MAUDE Adverse Event Report: ZIMMER, INC. GENDER SOLUTIONS PATELLO-FEMORAL JOINT PEG/TAIL DRILL; KNEE INSTRUMENT

Catalog Number 00592706000

Device Problem Component Missing (2306)

Patient Problem No Code Available (3191)

Event Date 09/19/2016

Event Type  Injury  

Manufacturer Narrative

This report will be amended when our investigation is complete.

Event Description

It is reported that a patient's knee arthroplasty surgery was discontinued due to the device being absent from a loan kit.The patient was re-operated on four days later utilizing a loan kit containing all the relevant instruments.

Manufacturer Narrative

This follow-up report is being submitted to relay additional information.The reported event was confirmed through information received regarding the event.Device history record review is not applicable, as the event is regarding an instrument missing from a surgical kit which is reassembled with reusable instruments after cleaning from previous procedures.Review of complaint history found no other reports of this nature for the reported part number.It was stated the surgeon was made aware the drill was missing prior to commencement of the procedure; the decision was made to proceed inspite of the missing item.The bill of materials for surgical kits is created by (b)(4) to meet (b)(4) and other global guidelines; however, the bill of materials can be amended by the (b)(4).The drill was not identified by customer services as missing upon receipt of the kit, as the drill was not included in the required items specified in the bill of materials for the kit.The root cause of the drill not being present in the case cannot be determined as it is unknown who modified the bill of materials for this case.The cause of the case being stopped mid procedure, and the patient being reopened at a later date is due to the surgeon proceeding without the required drill.If any further information is found which would change or alter any conclusions or information, a supplemental will be filed accordingly.Zimmer biomet will continue to monitor for trends.
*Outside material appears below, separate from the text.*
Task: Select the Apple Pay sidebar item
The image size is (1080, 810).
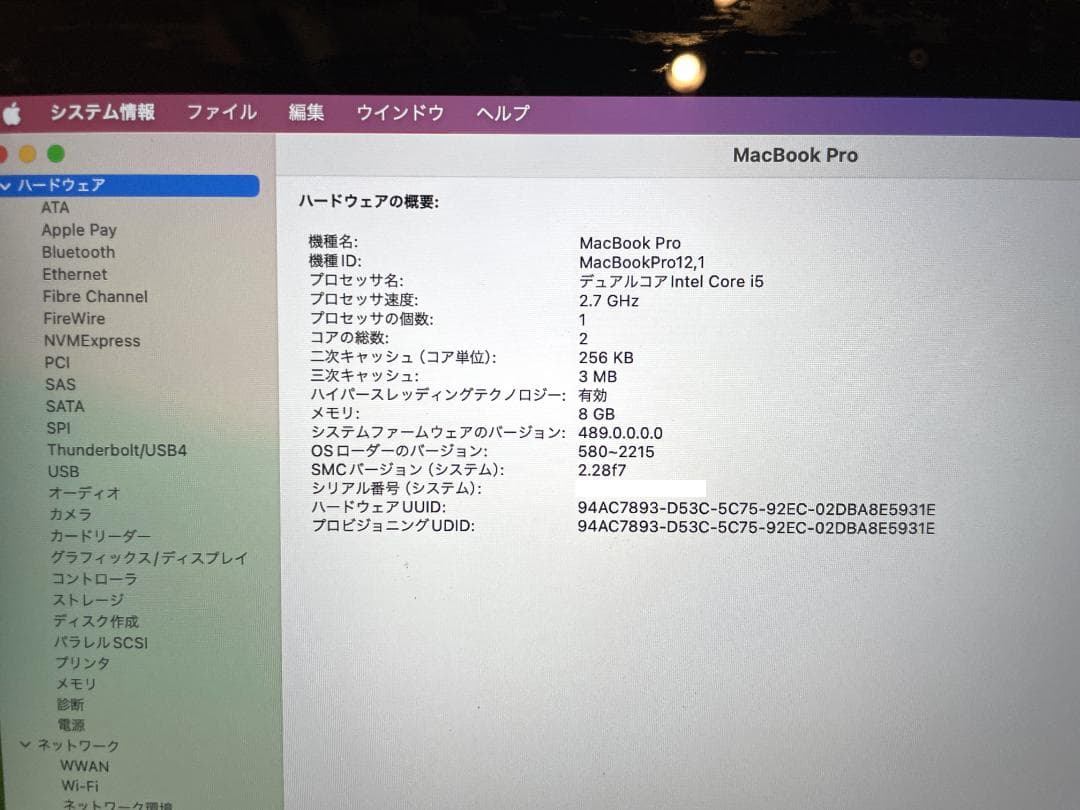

• Brand Name: GENDER SOLUTIONS PATELLO-FEMORAL JOINT PEG/TAIL DRILL
• Type of Device: KNEE INSTRUMENT
• Manufacturer (Section D): ZIMMER, INC.; 1800 west center street; warsaw IN 46580
• Manufacturer (Section G): ZIMMER, INC.; 1800 west center street; warsaw IN 46580
• Manufacturer Contact: christina arnt ; 56 e. bell drive; warsaw, IN 46582 ; 5745273773
• MDR Report Key: 6026591
• MDR Text Key: 57323134
• Report Number: 0001822565-2016-03683
• Device Sequence Number: 1
• Product Code: HWE
• Combination Product (y/n): N
• Reporter Country Code: UK
• PMA/PMN Number: PEXEMPT
• Number of Events Reported: 1
• Summary Report (Y/N): N
• Report Source: Manufacturer
• Source Type: distributor,foreign,health pr
• Reporter Occupation: Physician
• Type of Report: Initial,Followup
• Report Date: 06/01/2017

1 Device was Involved in the Event

1 Patient was Involved in the Event

• Is this an Adverse Event Report?: Yes
• Is this a Product Problem Report?: No
• Device Operator: Health Professional
• Device Catalogue Number: 00592706000
• Device Lot Number: UNKNOWN
• Was Device Available for Evaluation?: No
• Is the Reporter a Health Professional?: Yes
• Initial Date Manufacturer Received: 09/19/2016
• Initial Date FDA Received: 10/13/2016
• Supplement Dates Manufacturer Received: Not provided
• Supplement Dates FDA Received: 06/01/2017
• Was Device Evaluated by Manufacturer?: Device Not Returned to Manufacturer
• Is the Device Single Use?: No
• Is This a Reprocessed and Reused Single-Use Device?: No
• Type of Device Usage: Unknown
• Removal/Correction Number: N/A
• Patient Sequence Number: 1
• Patient Outcome(s): Hospitalization; Required Intervention